Paul saw life this way in Philippians 4:12-13, "I know what it is to be in need, and I know what it is to have plenty. I have learned the secret of being content in any and every situation, whether well fed or hungry, whether living in plenty or in want. I can do everything through Him who gives me strength." One thing to note here - Paul wrote this from a prison.
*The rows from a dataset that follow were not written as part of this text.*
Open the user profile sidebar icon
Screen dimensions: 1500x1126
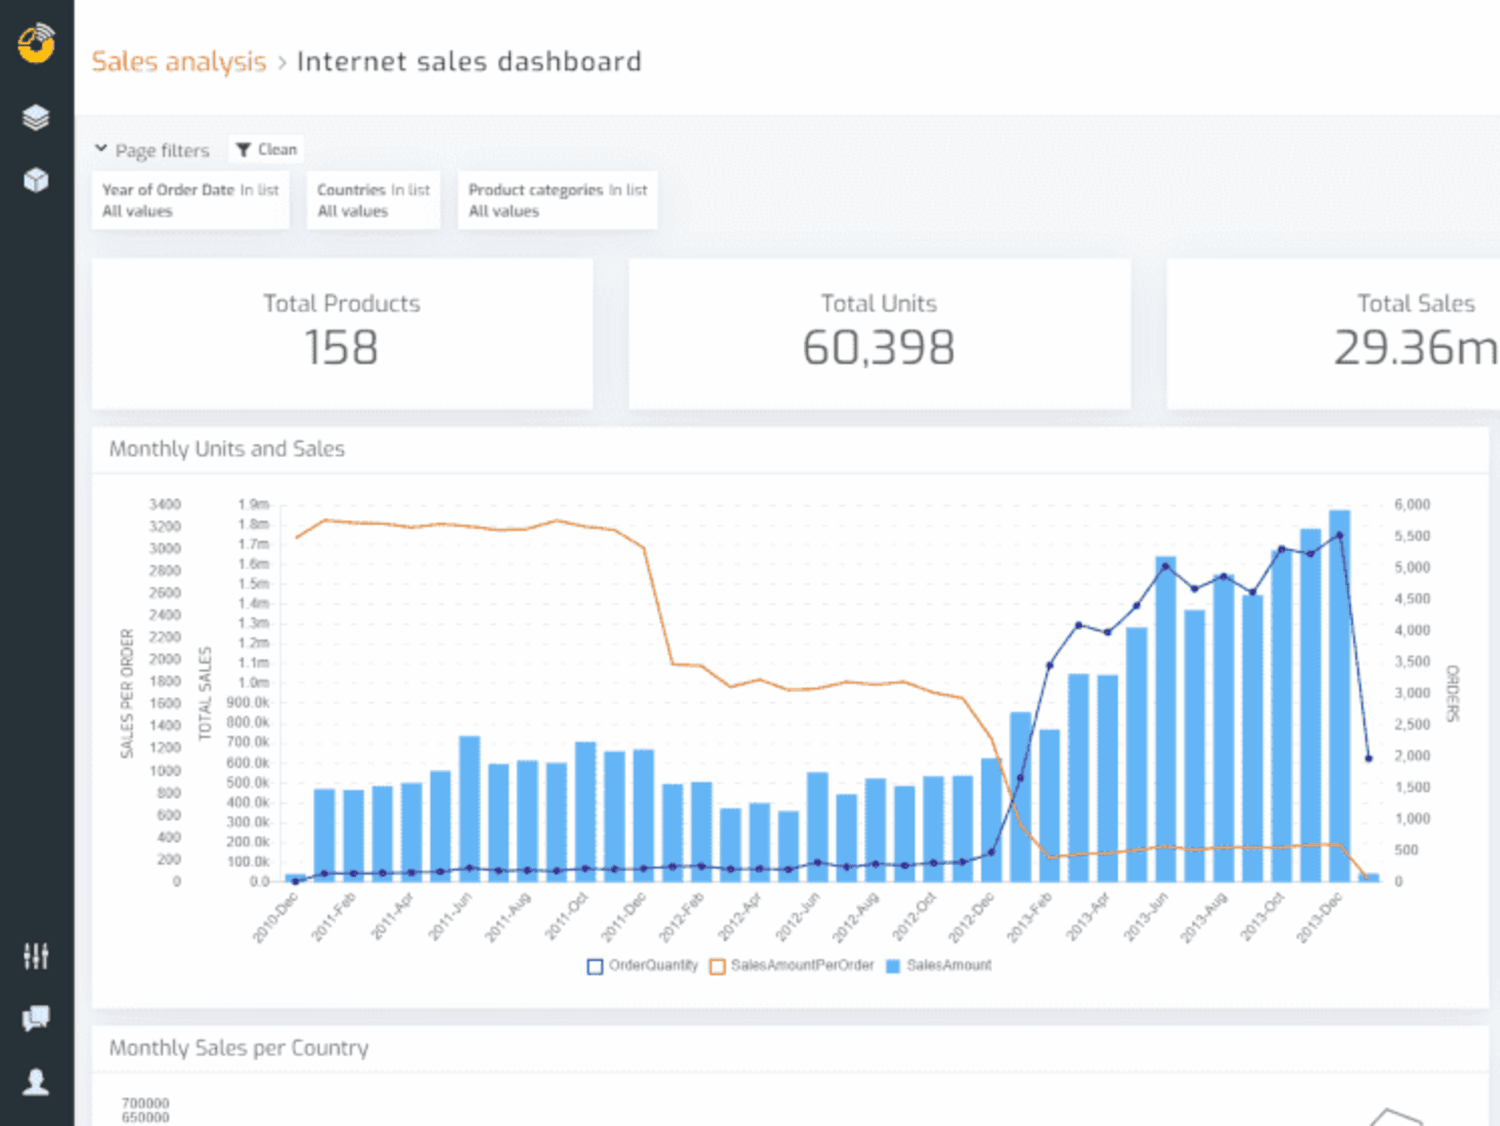(36, 1082)
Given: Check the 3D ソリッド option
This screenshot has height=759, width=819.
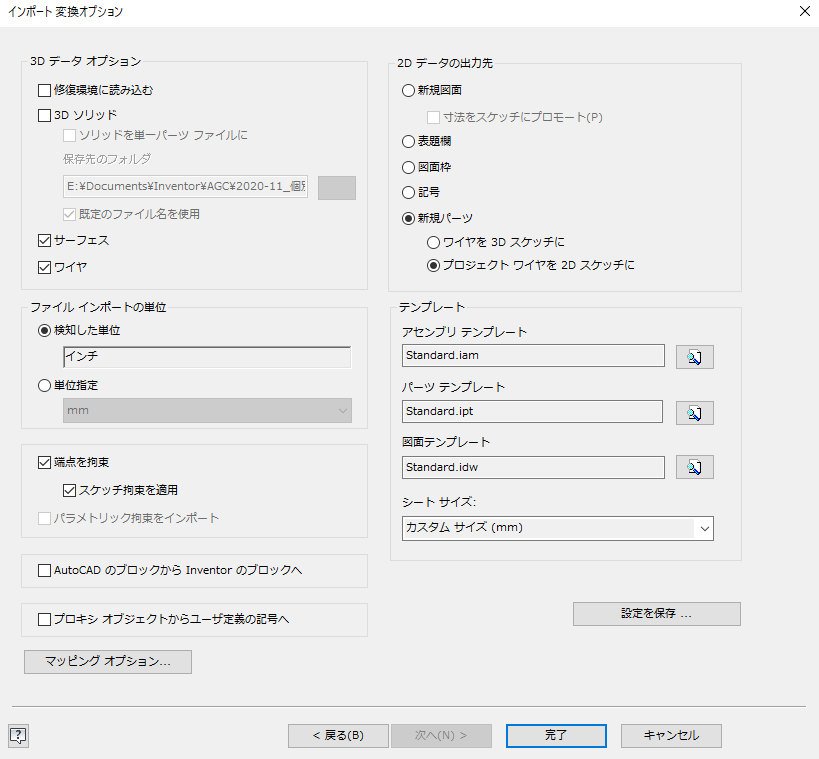Looking at the screenshot, I should point(45,115).
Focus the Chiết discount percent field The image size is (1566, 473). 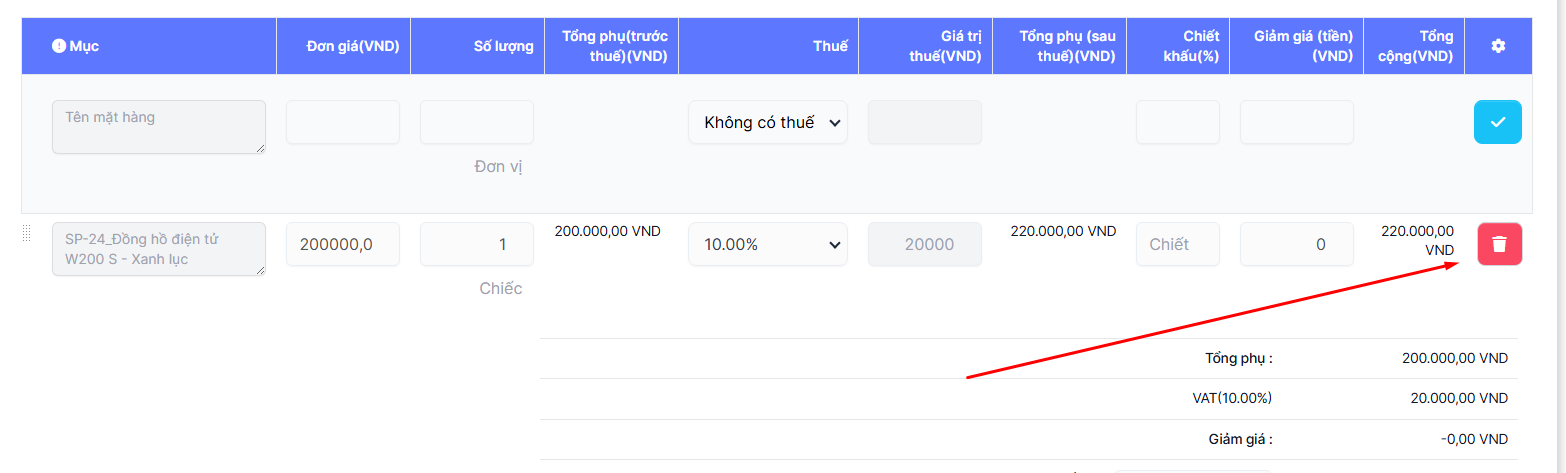click(1177, 244)
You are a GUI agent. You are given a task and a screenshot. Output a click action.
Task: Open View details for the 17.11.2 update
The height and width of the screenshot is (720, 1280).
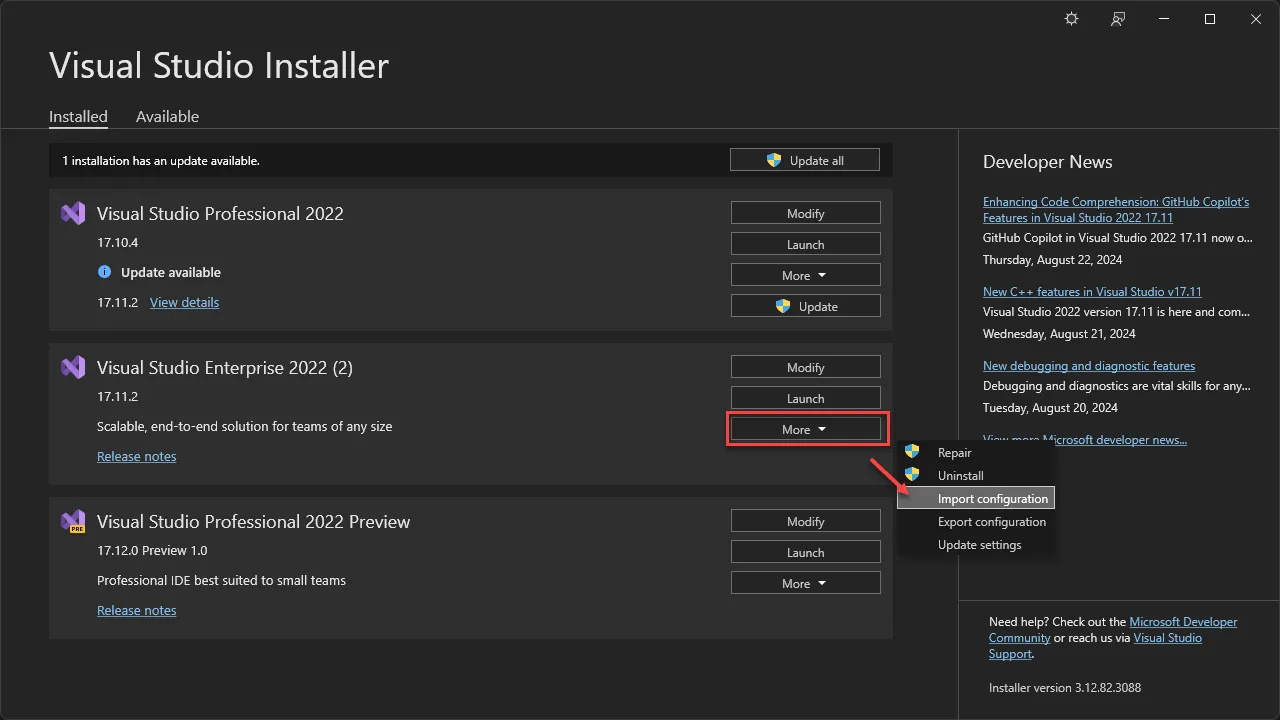pos(184,302)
David had a similar experience: He killed Goliath - instant fame; He led Israel as a young General - more fame; He married the King's daughter - pretty cool; and He was best friends with the King's son - even cooler. He was on top of the world. But King Saul had a jealous heart and tried to kill him twice. David had to flee for his life and hide out like a criminal. From the top of the mountain, to the darkness of a cave, where He wrote Psalm 16:2, "I said to the Lord; apart from you I have no good thing." He also said in Psalm 16:5-6, "Lord, you have assigned me my portion and my cup (food and drink); you have made my lot secure (place and position in life). The boundary lines (all his concerns) have fallen for me in pleasant places; surely I have a delightful inheritance (God will work everything out in the end)."
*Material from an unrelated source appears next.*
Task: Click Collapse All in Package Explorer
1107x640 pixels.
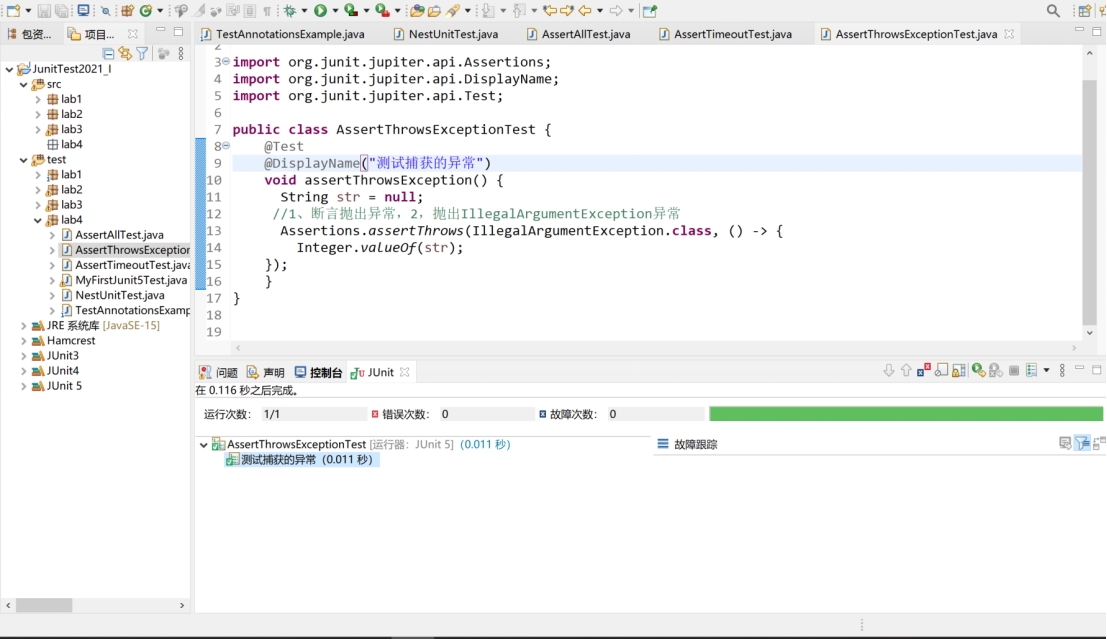Action: click(109, 54)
I don't believe David or Paul were resigning themselves to defeat. I think they had learned to accept from the Lord's hand, the good, the bad and even the ugly. To trust the Lord in all things and by doing so, they could do all things, through Him who gave them strength.
Anger is lurking in the weeds for those refusing to accept the ups and downs of life. One of the definitions of 'accept' is to receive. Another is to shoulder, bear with or endure. Neither have to do with resignation. So to avoid anger, in a trivial manner, we must learn to receive red lights as well as green lights. In a more serious way, we may have to shoulder or bear some grave news about our family, job or health.
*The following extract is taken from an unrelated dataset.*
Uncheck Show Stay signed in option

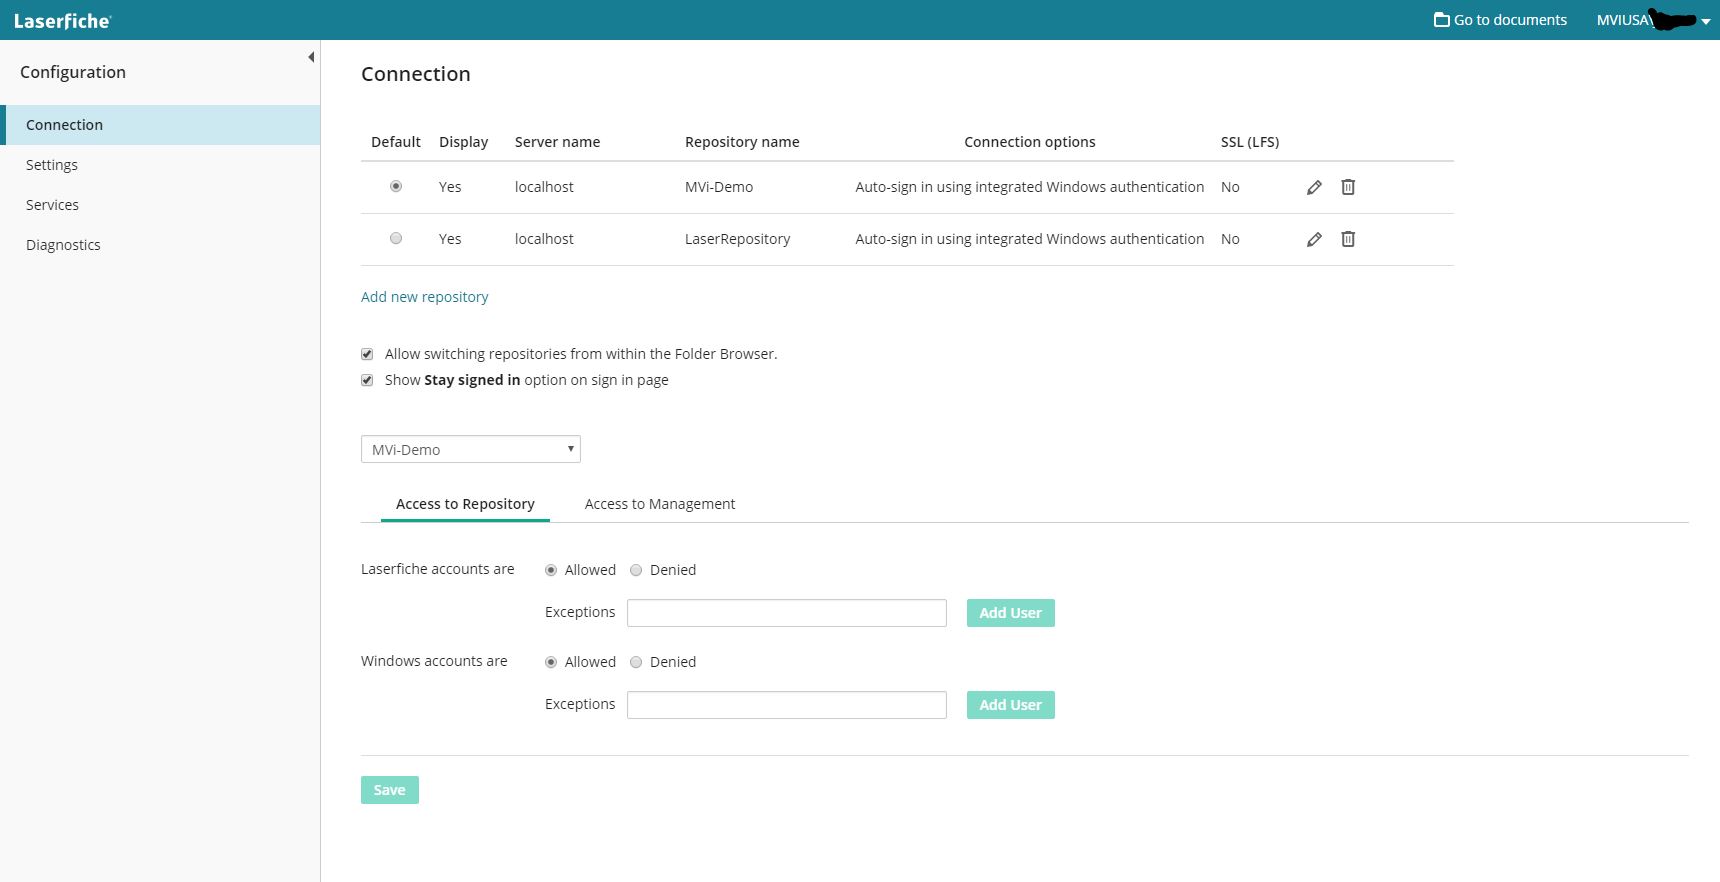pyautogui.click(x=367, y=380)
Getting angry in and of itself is not a sin. It is what we do when we get angry that typically leads to sin. Paul said in Ephesians 4:26-27, "In your anger do not sin': Do not let the sun go down while you are still angry, and do not give the devil a foothold." Getting angry happens, but getting over anger is essential to mental, emotional, and especially spiritual health. Even Jesus got angry - "He made a whip out of cords, and drove all from the temple area, both sheep and cattle; He scattered the coins of the money-changers and overturned their tables." John 2:15. Jesus did not stay angry, nor did He sin in His anger. His anger was never about Himself but about the will of the Lord.
If you are getting angry often or staying angry for long periods, a good question to ask is, "what are you refusing to accept (receive or endure) from the hand of the Lord"? To accept and trust Him with the ups and downs of life will certainly help you. Fact: we will not, nor should, we always get our way. God loves us way too much to let that happen.